The importance of this final point cannot be understated.  And it is also key in understanding why some countries have recovered more quickly than others since the Great Recession in 2008. Additionally, the notion that dollars can essentially be created out of thin air is a challenge to the very idea of the value of money, which is why we constantly have people calling for the return of the gold standard. But both those discussions will have to wait for another day.

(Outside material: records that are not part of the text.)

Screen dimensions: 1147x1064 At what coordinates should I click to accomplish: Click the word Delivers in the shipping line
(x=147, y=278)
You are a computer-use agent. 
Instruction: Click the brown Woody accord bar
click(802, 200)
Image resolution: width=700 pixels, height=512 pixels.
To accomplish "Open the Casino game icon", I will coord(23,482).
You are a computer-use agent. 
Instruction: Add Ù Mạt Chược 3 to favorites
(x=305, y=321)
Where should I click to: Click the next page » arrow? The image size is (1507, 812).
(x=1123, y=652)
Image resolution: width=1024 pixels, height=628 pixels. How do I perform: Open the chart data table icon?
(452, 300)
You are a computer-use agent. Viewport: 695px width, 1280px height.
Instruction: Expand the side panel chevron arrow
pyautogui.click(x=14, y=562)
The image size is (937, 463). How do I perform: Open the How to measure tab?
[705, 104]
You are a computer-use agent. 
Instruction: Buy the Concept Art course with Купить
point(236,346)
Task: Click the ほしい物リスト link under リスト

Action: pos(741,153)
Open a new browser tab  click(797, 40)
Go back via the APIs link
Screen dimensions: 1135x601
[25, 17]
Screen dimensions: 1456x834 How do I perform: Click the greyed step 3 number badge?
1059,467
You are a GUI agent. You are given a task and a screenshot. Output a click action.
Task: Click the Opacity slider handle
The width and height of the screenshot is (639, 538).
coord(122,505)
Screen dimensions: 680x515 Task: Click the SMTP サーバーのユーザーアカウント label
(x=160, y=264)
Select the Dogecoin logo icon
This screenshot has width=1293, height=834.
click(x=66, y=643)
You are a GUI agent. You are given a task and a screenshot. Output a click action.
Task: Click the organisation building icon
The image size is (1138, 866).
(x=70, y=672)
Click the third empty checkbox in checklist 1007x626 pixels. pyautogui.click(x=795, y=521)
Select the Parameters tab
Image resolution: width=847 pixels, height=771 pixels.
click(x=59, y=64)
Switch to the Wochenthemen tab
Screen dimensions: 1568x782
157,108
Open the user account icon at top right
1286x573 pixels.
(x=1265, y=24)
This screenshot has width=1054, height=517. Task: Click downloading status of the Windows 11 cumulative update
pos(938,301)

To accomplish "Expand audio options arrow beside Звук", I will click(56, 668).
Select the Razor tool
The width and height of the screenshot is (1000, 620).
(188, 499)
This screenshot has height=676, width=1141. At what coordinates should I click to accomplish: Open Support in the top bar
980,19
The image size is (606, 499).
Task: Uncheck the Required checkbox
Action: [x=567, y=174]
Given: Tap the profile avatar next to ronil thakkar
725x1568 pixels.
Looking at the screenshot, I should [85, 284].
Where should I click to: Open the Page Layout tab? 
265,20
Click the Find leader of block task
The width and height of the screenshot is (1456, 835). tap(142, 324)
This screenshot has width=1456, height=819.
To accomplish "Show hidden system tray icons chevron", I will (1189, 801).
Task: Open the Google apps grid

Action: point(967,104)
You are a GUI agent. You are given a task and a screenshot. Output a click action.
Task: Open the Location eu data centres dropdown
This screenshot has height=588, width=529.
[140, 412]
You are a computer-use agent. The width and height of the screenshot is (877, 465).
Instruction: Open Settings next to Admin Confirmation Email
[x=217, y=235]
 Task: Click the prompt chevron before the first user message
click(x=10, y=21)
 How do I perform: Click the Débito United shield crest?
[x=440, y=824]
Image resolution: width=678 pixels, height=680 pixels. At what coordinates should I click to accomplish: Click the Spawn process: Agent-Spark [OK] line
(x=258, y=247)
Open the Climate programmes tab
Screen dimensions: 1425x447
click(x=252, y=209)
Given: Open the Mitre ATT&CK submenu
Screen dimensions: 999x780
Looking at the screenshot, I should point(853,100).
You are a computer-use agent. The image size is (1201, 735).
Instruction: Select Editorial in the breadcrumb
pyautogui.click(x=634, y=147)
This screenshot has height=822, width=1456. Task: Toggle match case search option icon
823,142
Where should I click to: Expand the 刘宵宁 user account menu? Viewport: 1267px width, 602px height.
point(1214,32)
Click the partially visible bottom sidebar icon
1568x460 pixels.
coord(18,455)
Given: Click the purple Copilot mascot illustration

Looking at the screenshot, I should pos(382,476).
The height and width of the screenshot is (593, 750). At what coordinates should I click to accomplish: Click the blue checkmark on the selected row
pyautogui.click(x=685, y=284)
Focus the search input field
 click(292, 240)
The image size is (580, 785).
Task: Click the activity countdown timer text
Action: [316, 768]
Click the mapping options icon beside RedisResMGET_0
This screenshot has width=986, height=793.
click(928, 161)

Families spend more than they make all the time - they just borrow using a credit card. And, yes, when we've maxed out our credit cards, usually our only option is to cut back on spending so that we can bring our budget into balance and start paying off those cards.  But the government has many more options to increase the revenue or even print the money they need to accomplish that same balance. So the next time someone tells you how the government needs to get its financial house in order just like a family budget, you can point out how that analogy really does not apply.  There are a number of critical differences - that's just a fact.